Requirements:
Pull every line of text from the data below, copying each one word for word, and leave the pictures out.

___

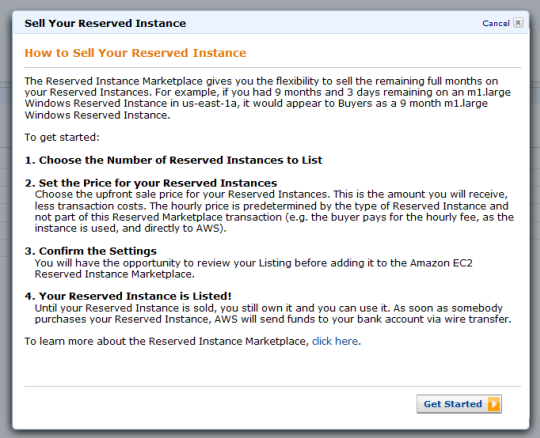Viewport: 540px width, 438px height.
Task: Click the review your Listing description text
Action: [x=253, y=269]
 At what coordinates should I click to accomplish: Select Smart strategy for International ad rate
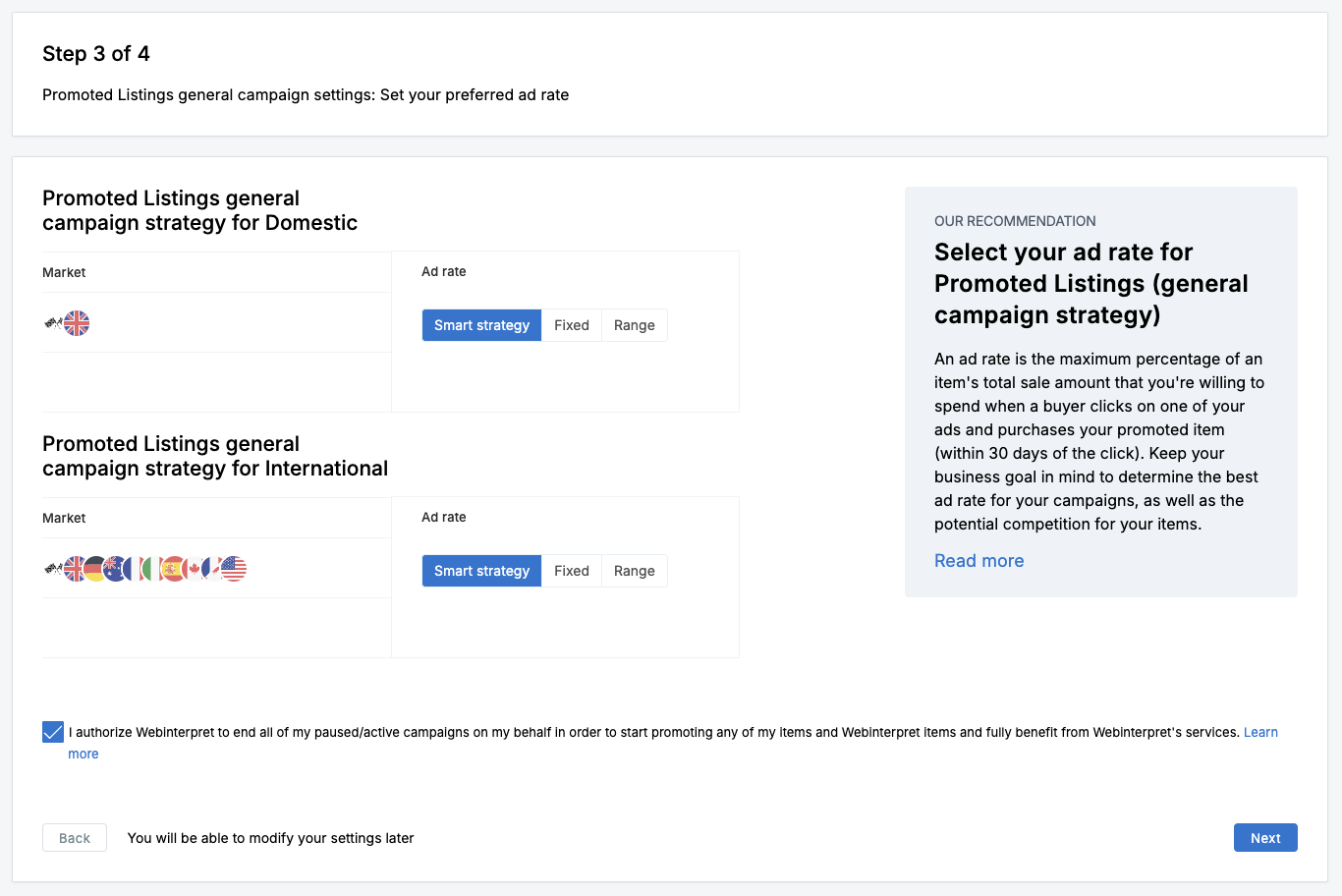click(x=481, y=571)
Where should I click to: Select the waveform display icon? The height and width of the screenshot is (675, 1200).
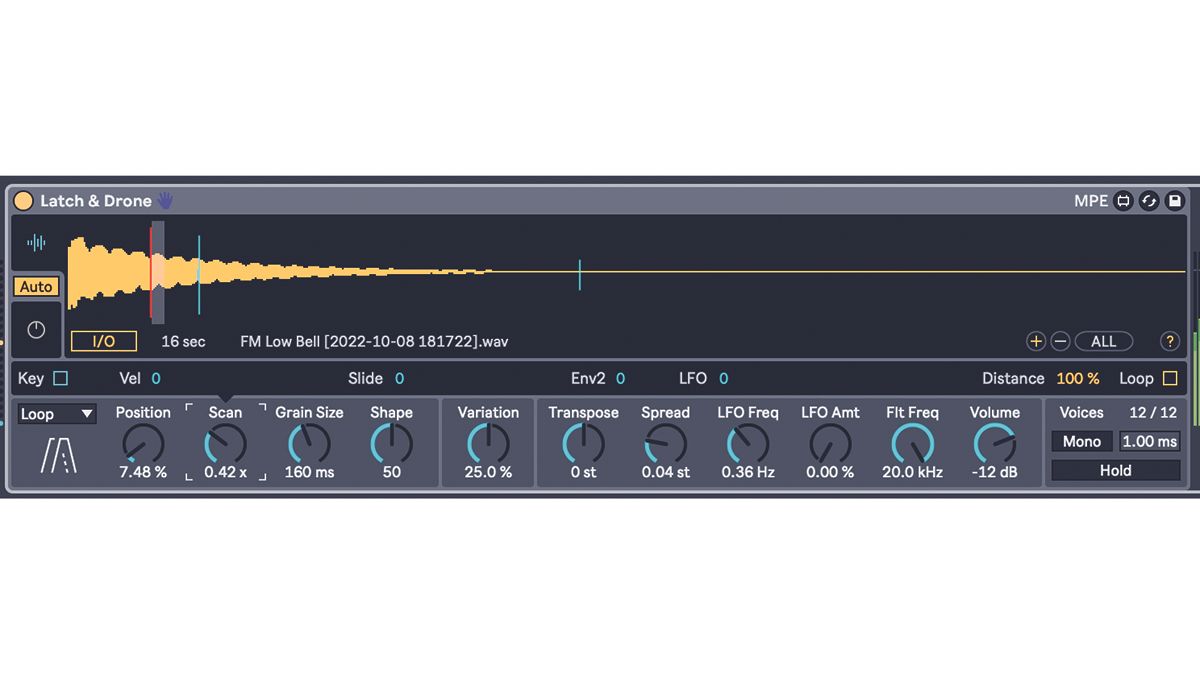pos(35,243)
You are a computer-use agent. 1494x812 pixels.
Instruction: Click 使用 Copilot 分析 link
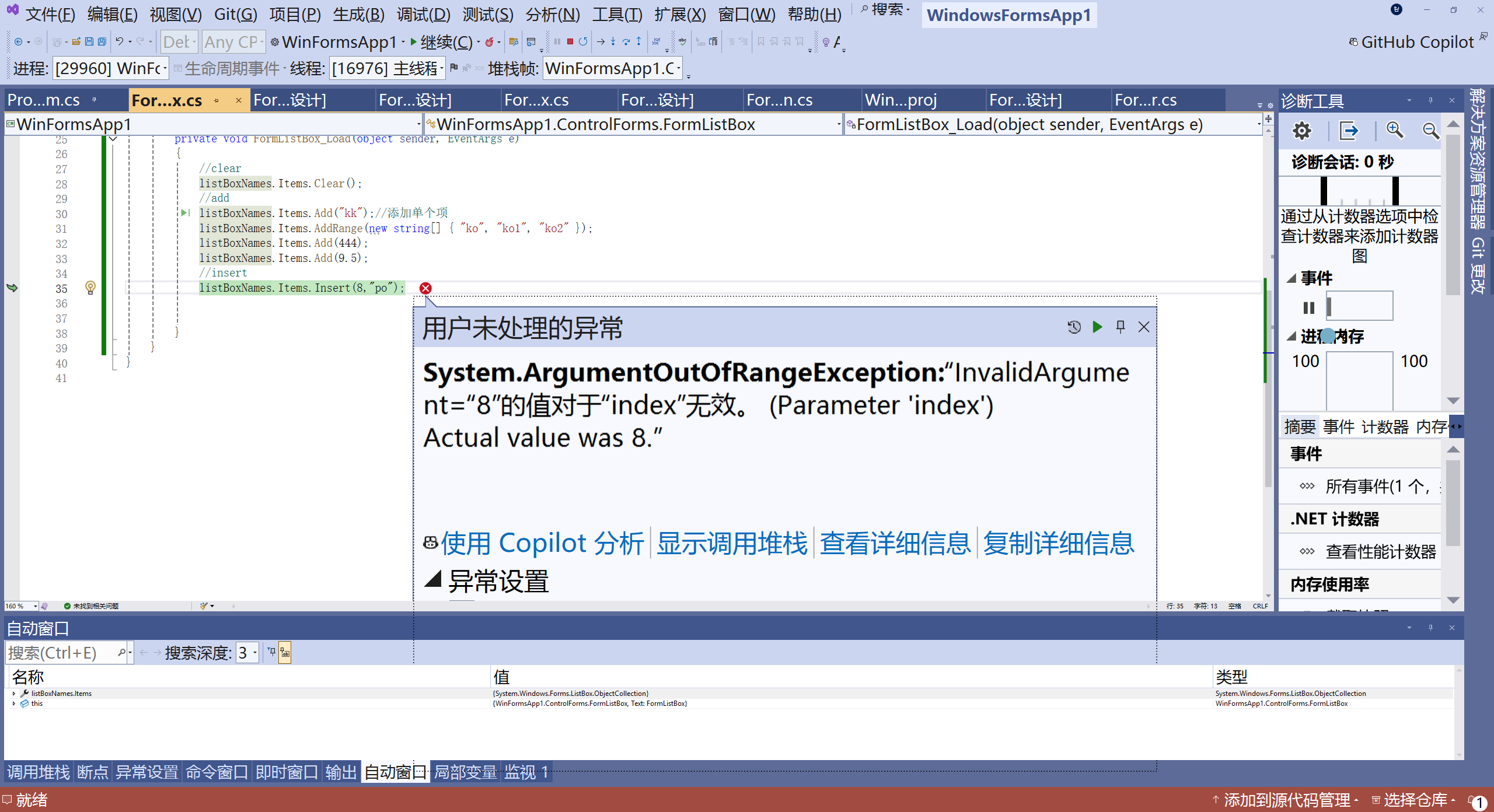542,543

___

Output:
Viewport: 540px width, 438px height.
Task: Click the review your Listing description text
Action: [x=253, y=269]
 At what coordinates should I click to accomplish: Select Smart strategy for International ad rate
click(x=481, y=571)
Where should I click to: Select the waveform display icon? The height and width of the screenshot is (675, 1200).
pos(35,243)
You are a computer-use agent. 1494x812 pixels.
Instruction: Click 使用 Copilot 分析 link
542,543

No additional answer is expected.